I spent a lot of time alone in my apartment these last two years. At first, I was forced. But somewhere along the line it’s something I began to choose. It’s something I became. Disconnected from each other, most of us turned to the internet, a distorted looking glass of information. Here, the natural human impulse to seek out stories that correspond with our identity and values is hyper-charged. In this environment, anxiety is amplified, counter-narratives are more easily discarded, and neurosis festers.

This week, steeped in the teachers union drama, I stumbled on a video clip of a parent in Chicago that shook something loose.

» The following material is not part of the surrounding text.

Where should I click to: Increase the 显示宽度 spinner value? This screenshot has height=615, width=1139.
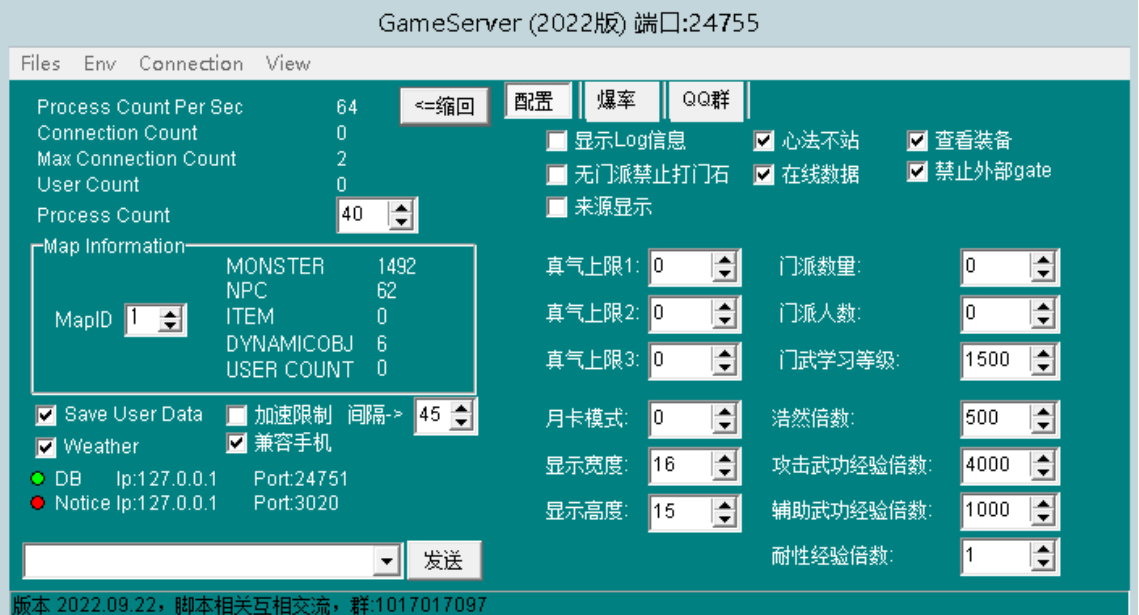726,458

“We don’t want to go back,” she said, furious with the union’s decision to abandon their students, “we want to move forward.”

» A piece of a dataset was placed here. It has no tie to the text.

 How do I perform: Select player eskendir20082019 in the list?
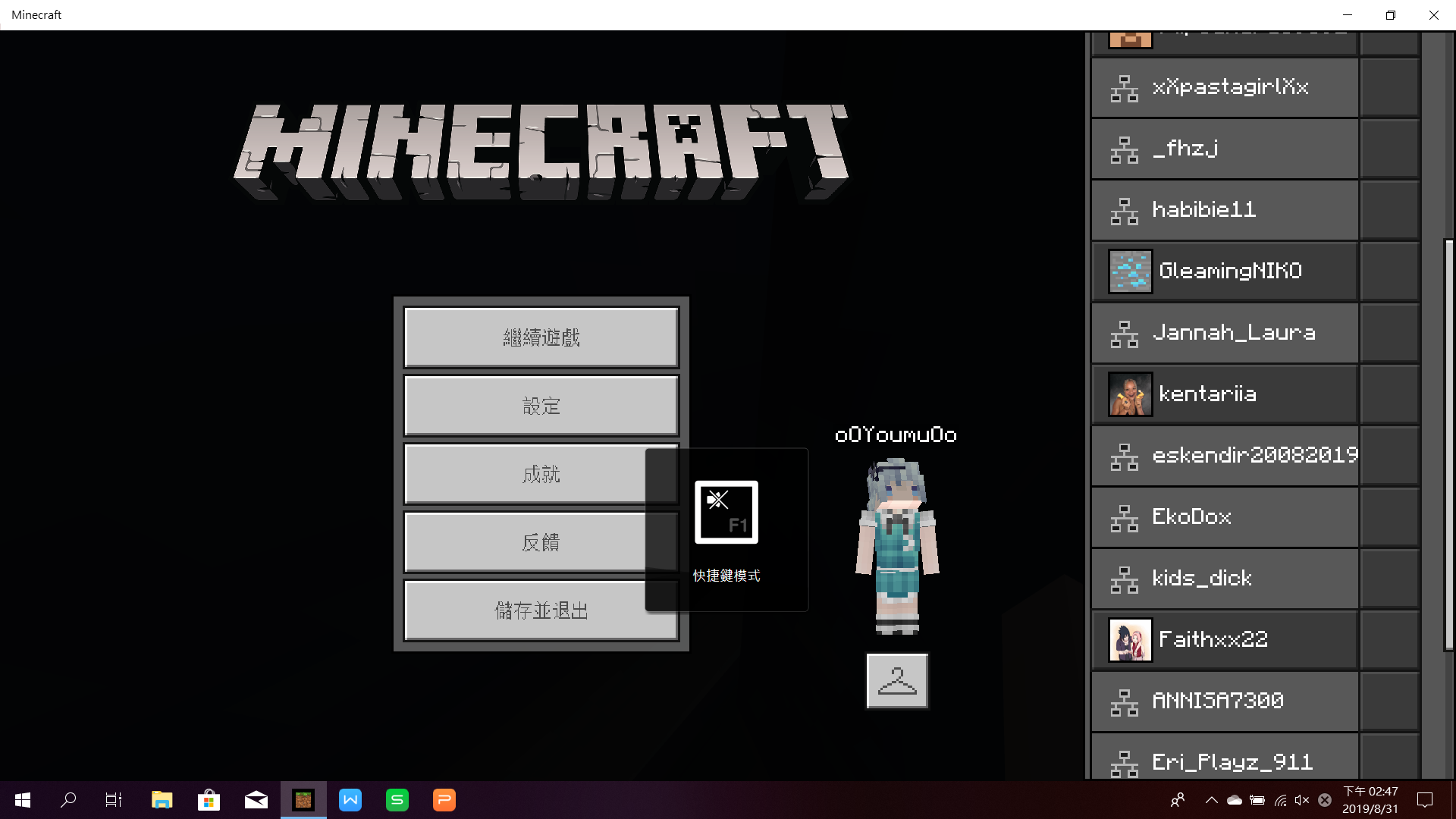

This is the missing piece, I think. In terms of Covid specifically, the world feels stuck because our dominant ideas in conflict are lockdown forever or regression to the way things were, both of which people tend to clock as impossible. Forever Dystopia is untenable for obvious reasons, but picking up where we left off is impossible because we didn’t just blink and wake up in the future. We’re all different. These new habits have changed us, for better and worse, and we need to think of a new way to exist in this new world. Stories like QAnon and the Coup that Wasn’t are attempts to explain reality, and both hint at new potential directions. Obviously, these directions are deranged. We need something better.

For me, the future is a world of reason by necessity. I never really trusted authority, and now it’s clear we can’t. We have to actually look at the world around us, and assess it ourselves. But that’s also not a compelling narrative for the future. I’ve been stumped for a while now on what the exciting thing might be that brings us together, that gets us back to a place where extreme neurosis is reclassified as an unfortunate mental illness rather than a virtue, and that finally jumpstarts our culture. But all I can think about is this crazy party I’m about to host, this festival of forbidden ideas, and the fact that its existence, now, rather than the subject material, has become the controversy.

We’re not supposed to be living anymore, and maybe rejecting that implicit social law is good enough for now — just straight up having a nice time, unapologetically. Exploring. Trying to figure this bigger stuff out together, in person, with the people we love. It’s not a solve yet, but I do think it’s something, and the first step is fortunately not very hard.

We literally just have to go outside.